I don’t like losers,” he repeatedly stated even before announcing his candidacy back as far as 2015. Trump went on to dismiss McCain’s war service: “He’s not a war hero. He’s a war hero because he was captured. I like people that weren’t captured.”  45’s “McCain’s a loser” meme began when the Arizona Senator lost the 2008 presidential election to Barack Obama . . . again, “I don’t like losers.”  In her new book “Too Much and Never Enough: How My Family Created the World’s Most Dangerous Man” (which sold more copies on the day it was released than her uncle’s The Art of the Deal has in nearly 30 years) presidential niece, Dr. Mary Trump (she earned a PhD in  Clinical Psychology from Adelphi University) clearly stated that what DJT fears and loathes the most is being called a “loser” or "a sucker.” She has also “revealed” what oh so many of us without doctorates in psychology have long suspected . . . if not fully known: that he is a psychopathic liar who is incapable of feeling empathy or compassion, and is imbued with an inferiority complex the size of the Grand Canyon.  

Listening to Donald Trump endlessly praise himself is a form of self-torture;  hearing him disavow any knowledge let alone familiarity of any indicted person who has ever worked for or served him (until the time comes for a pardon); or endlessly bragging about how much more he knows about medicine, history, economics, diplomacy or the philosophy of Edmund Husserl (the school of “Phenomenology,” which is generally defined as “the study of structures of consciousness as experienced from the first-person point of view”) for all I know. To listen to ‘45, as POTUS he has accomplished more for blacks than Lincoln or Dr. Martin Luther King; more for women than Susan B. Anthony or Eleanor Roosevelt; more for Hispanics than Caesar Chavez'; more for the modern State of Israel than Theodor Herzl or David Ben-Gurion; and that “Veterans have no better friend than President Trump.”

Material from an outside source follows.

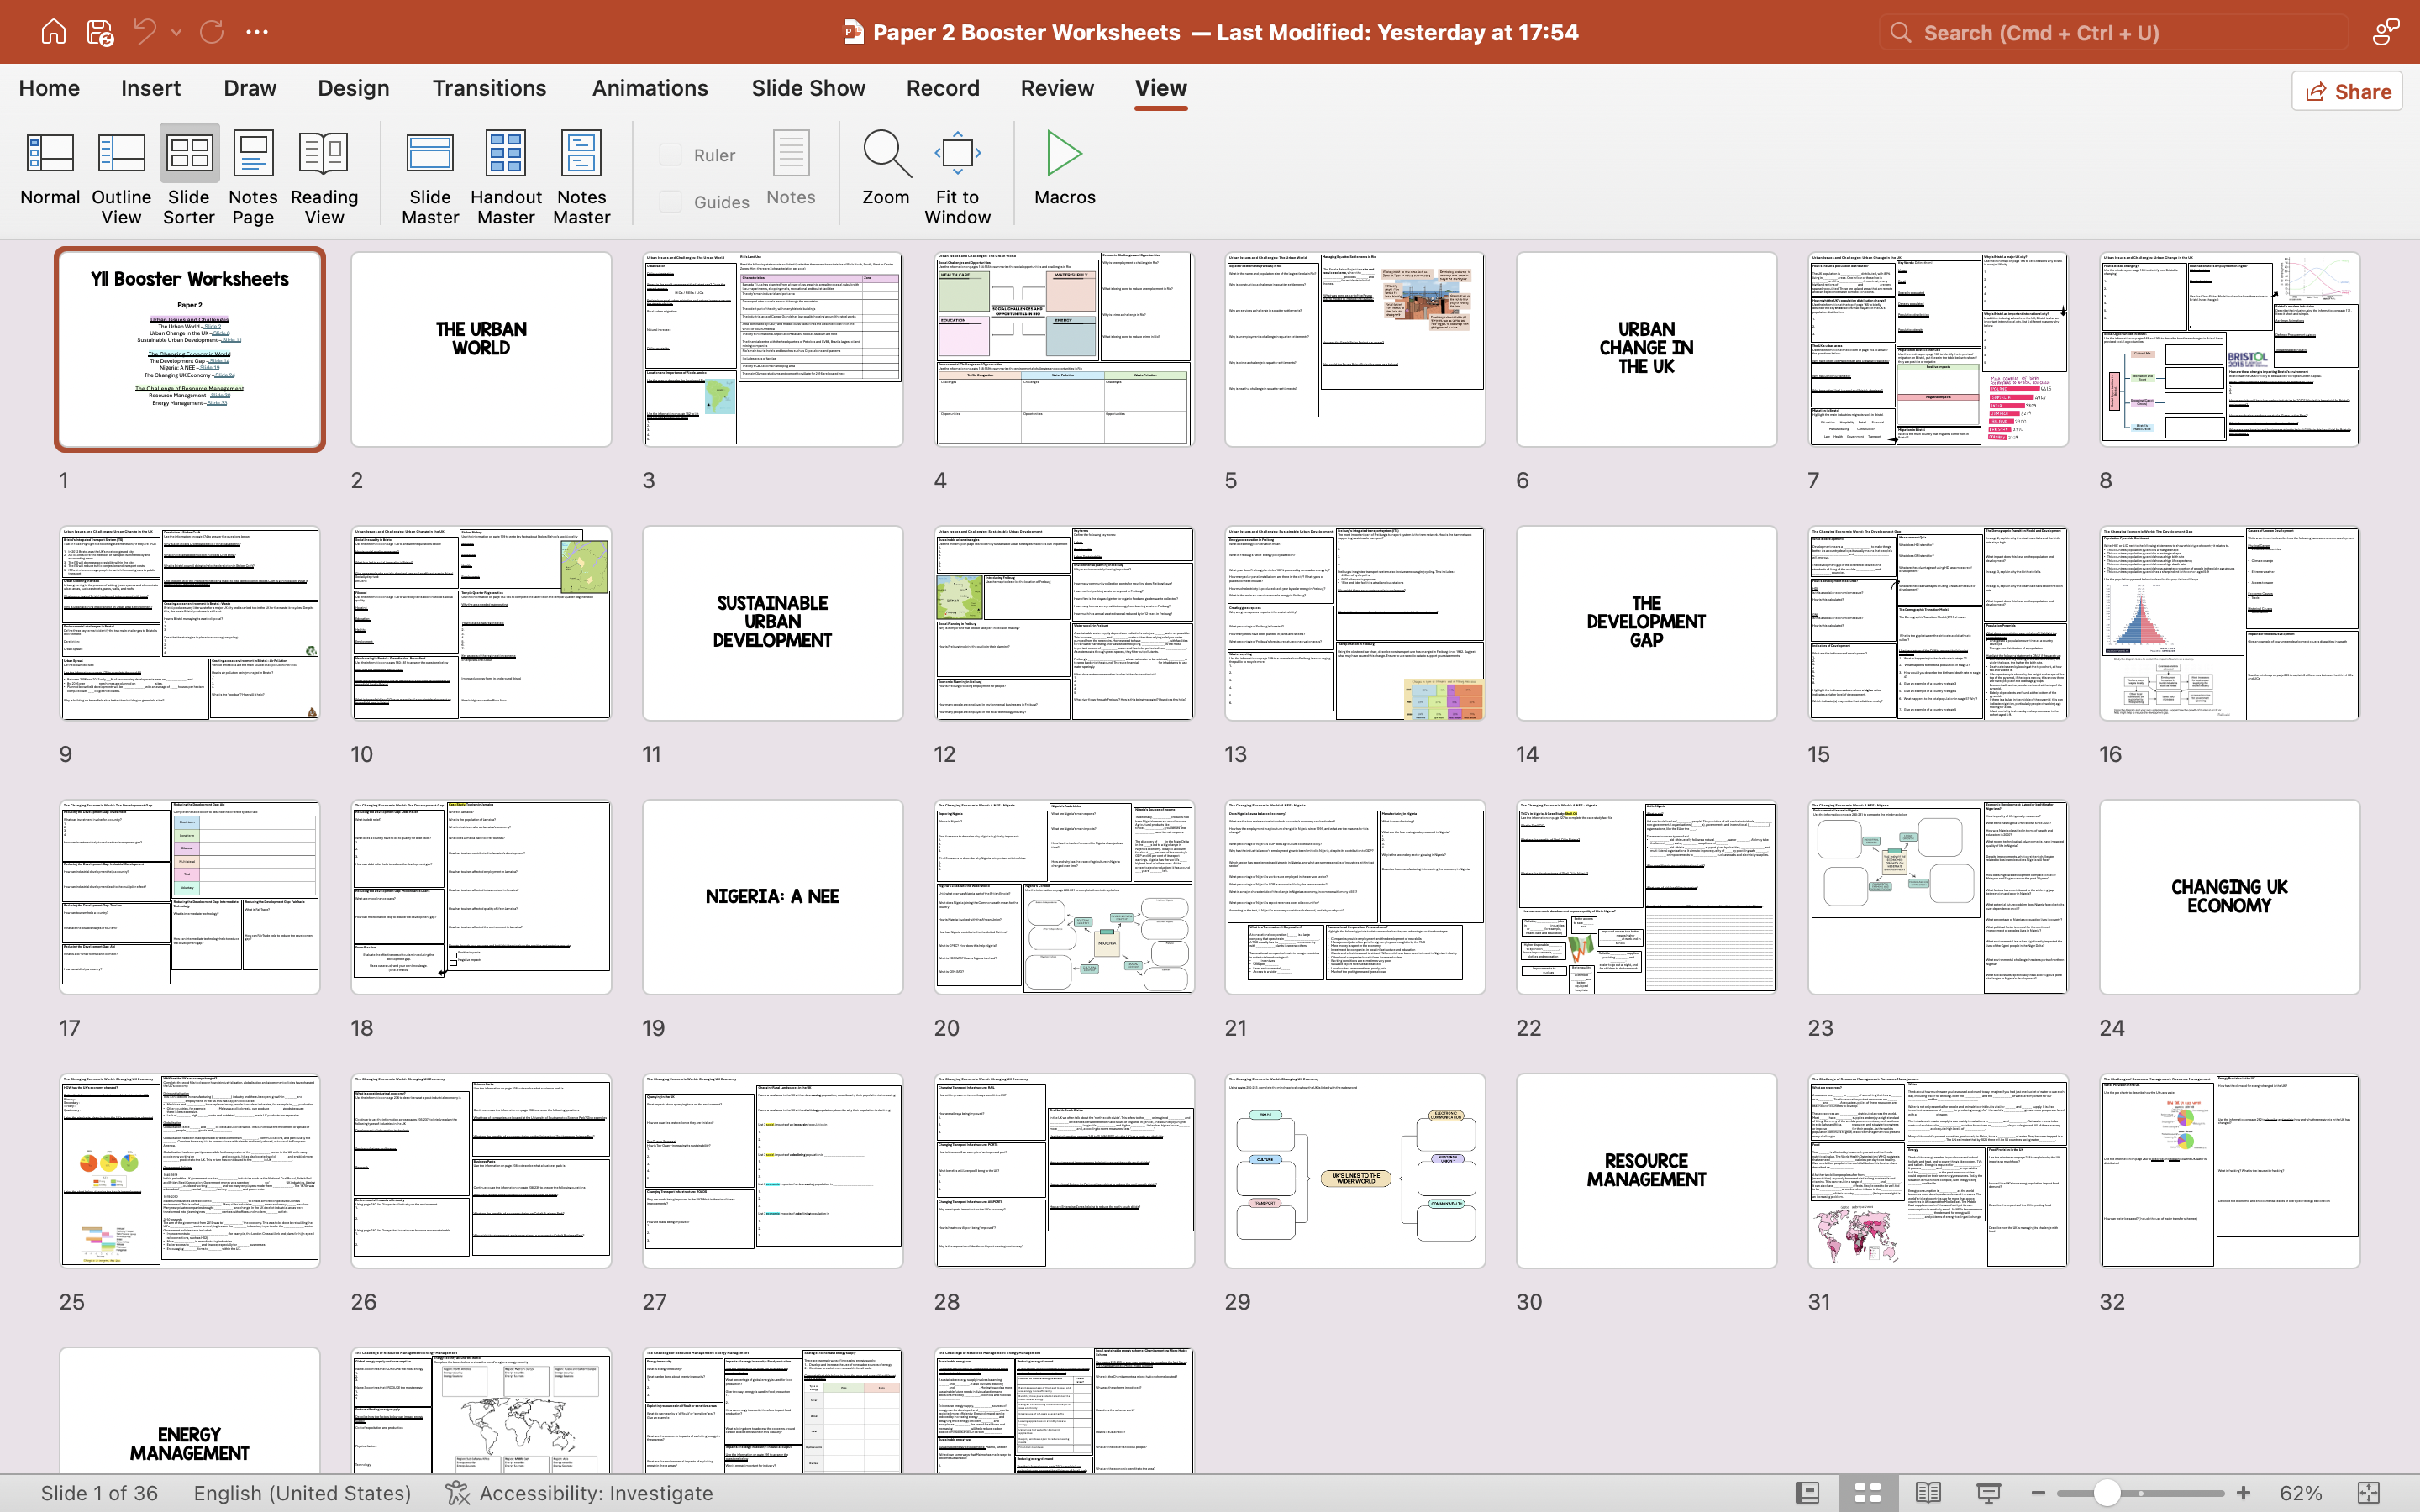
Task: Enable the Guides checkbox
Action: (x=671, y=202)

To a majority of those with eyes with which to see, ears with which to hear or minds with which to think and remember, all these are demonstrable lies; the product of a man who is taking both our nation and our planet down into the swamp of delusion.

It wasn’t always this way. Indeed, our very first - and likely greatest - POTUS, George Washington. was once known by every school child in this land as a person who could “never tell a lie.” What could be more honorable, admirable and moral? Then there was Lincoln, our 16th president, whom every school child knew was nicknamed “honest Abe.” Today, our 45th POTUS has been saddled with an overabundance of monikers - none of which, so far as I know, is even slightly endearing.

It grieves me deeply that so many people in this land are willing to give ‘45 a pass and ignore his gaffs, his lies, his immoral nature . . . his very presence. What we need is not a self-proclaimed genius-about-everything but a person who seeks wisdom and guidance from those who truly know what they’re talking about. Not a blatherskite who blows his own horn, or a braggart whose only script is the one he provides himself. And certainly not a man who may one day be convicted, but rather a man of convictions.

Indeed, from “I cannot tell a lie” to “I shall never tell the truth” is one hell of a long, long journey . . . a journey into fear and damnation.

There are 56 days to go until November 3, 2020.